The flotation reagents added in the beneficiation process are as follows:
(1) Collecting agents: such as xanthate (RocssMe), black medicine [(RO)2PSSMe], baiyao [CS(NHC6H5)2]; (2) inhibitors: such as cyanide (KCN, NaCN), water glass ( Na2SiO3); (3) Foaming agent: such as turpentine, cresol (C6H4CH30H); (4) Active agent: such as copper sulfate (CuS04), heavy metal salts; (5) Vulcanizing agent: such as sodium sulfide; (6) Mineral Regulators: such as sulfuric acid, lime, etc.

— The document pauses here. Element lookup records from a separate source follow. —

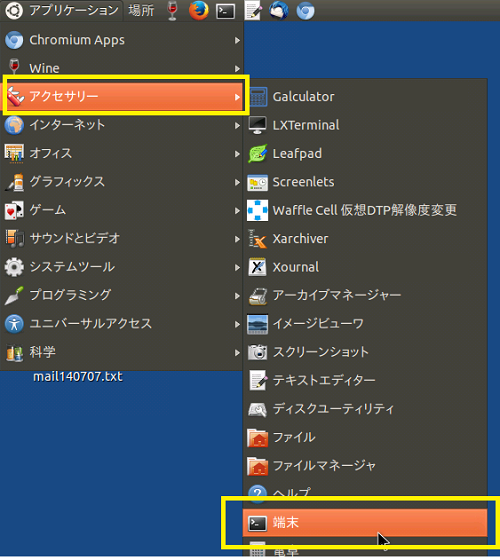Click the Xarchiver icon in submenu
This screenshot has width=500, height=560.
pos(258,239)
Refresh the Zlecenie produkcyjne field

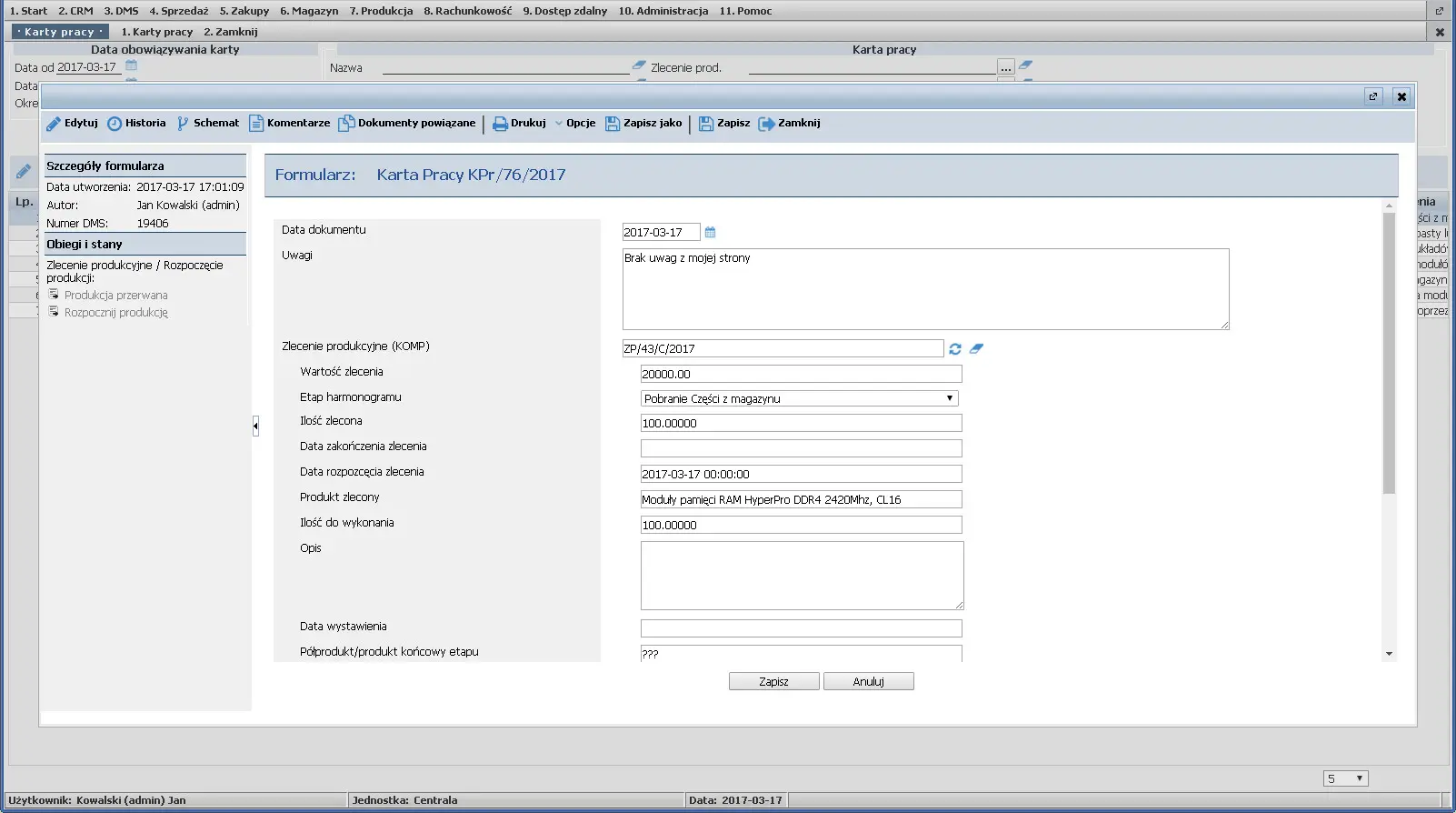(x=955, y=349)
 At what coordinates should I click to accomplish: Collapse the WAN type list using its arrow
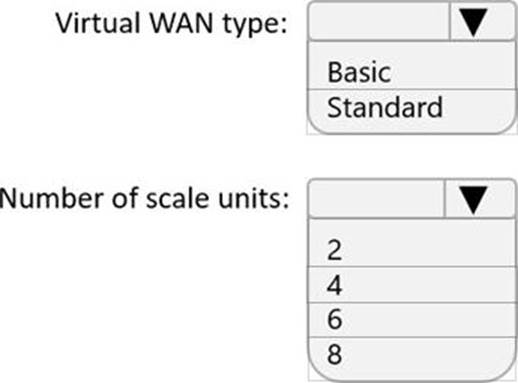tap(473, 22)
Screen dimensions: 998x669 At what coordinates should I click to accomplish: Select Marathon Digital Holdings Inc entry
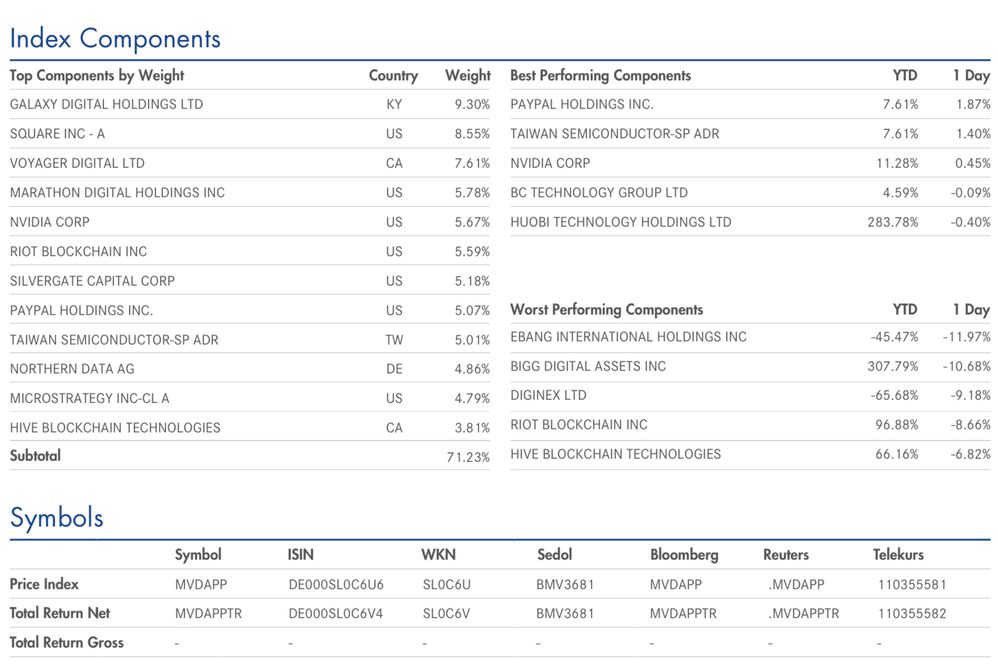pos(117,192)
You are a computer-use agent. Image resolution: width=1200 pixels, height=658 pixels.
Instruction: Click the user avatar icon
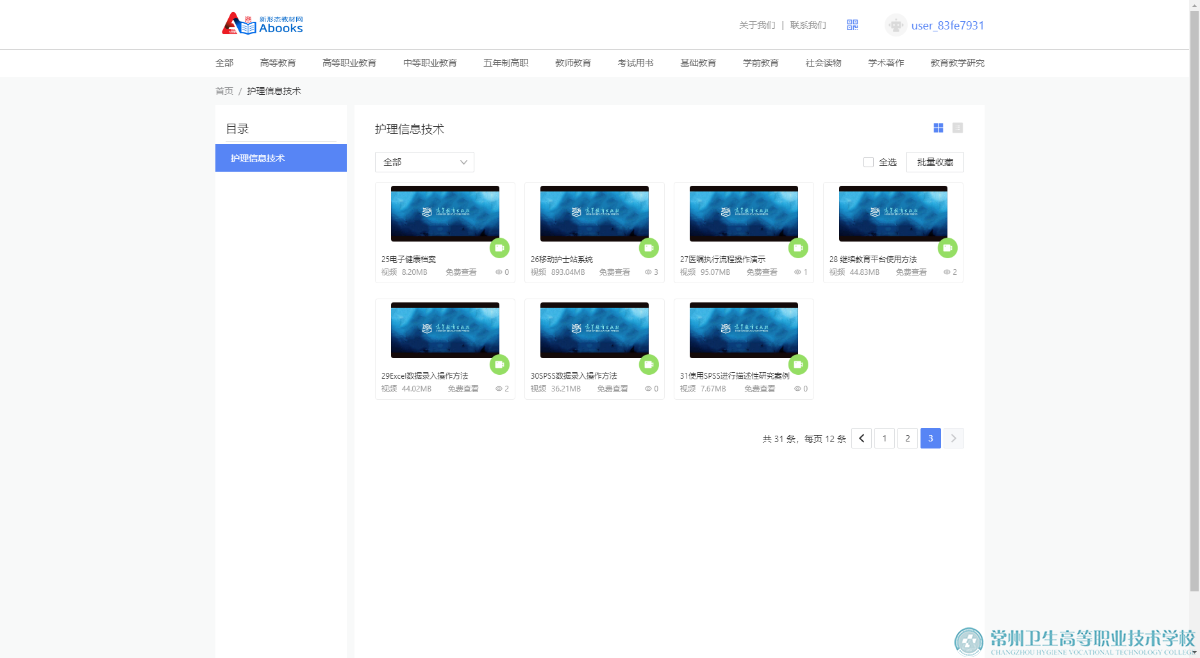click(x=896, y=25)
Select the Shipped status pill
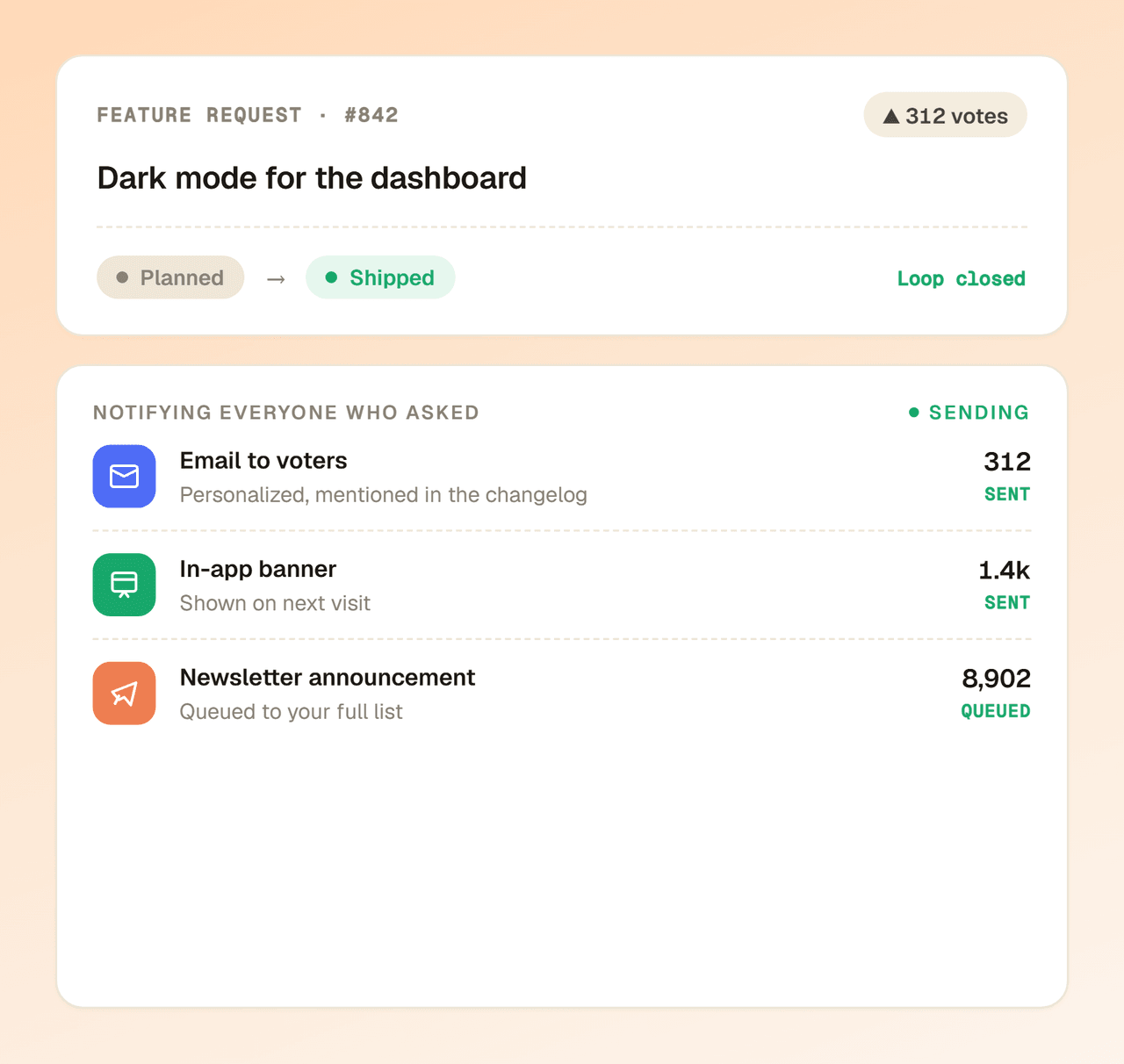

The beneficiation wastewater mainly passes through the tailing dam to effectively remove suspended solids in the wastewater, and the content of heavy metals and flotation reagents can also be reduced. If the emission requirements are not met, further treatment should be carried out. Common treatment methods are: (1) To remove heavy metals, use lime neutralization and roasting dolomite adsorption; (2) In addition to flotation reagents, use ore adsorption, Activated carbon adsorption method; (3) Chemical oxidation method can be used for cyanide-containing wastewater.
Metallurgical wastewater can be divided into several categories. What is the development trend of its treatment?
The main characteristics of metallurgical wastewater are large amount of water, many types, and complex and changeable water quality. Classified according to the source and characteristics of wastewater, there are mainly cooling water, pickling wastewater, washing wastewater (dust removal, gas or flue gas), slag washing wastewater, coking wastewater, and wastewater that is condensed, separated or overflowed from production.
The development trend of metallurgical wastewater treatment is: (1) Develop and adopt new processes and new technologies that do not use or use less water, and are pollution-free or less polluting, such as dry quenching, preheating of coking coal, and direct desulfurization from coke oven gas Decyanation, etc.; (2) Develop comprehensive utilization technologies, such as recovering useful substances and heat energy from waste water and waste gas, and reduce material and fuel loss; (3) According to different water quality requirements, comprehensively balance, use in series, and improve water quality stabilization measures. Improve the recycling rate of water; (4) Develop new treatment processes and technologies suitable for the characteristics of metallurgical wastewater, such as the treatment of iron and steel wastewater by magnetic methods, which have the advantages of high efficiency, less land occupation, and convenient operation and management.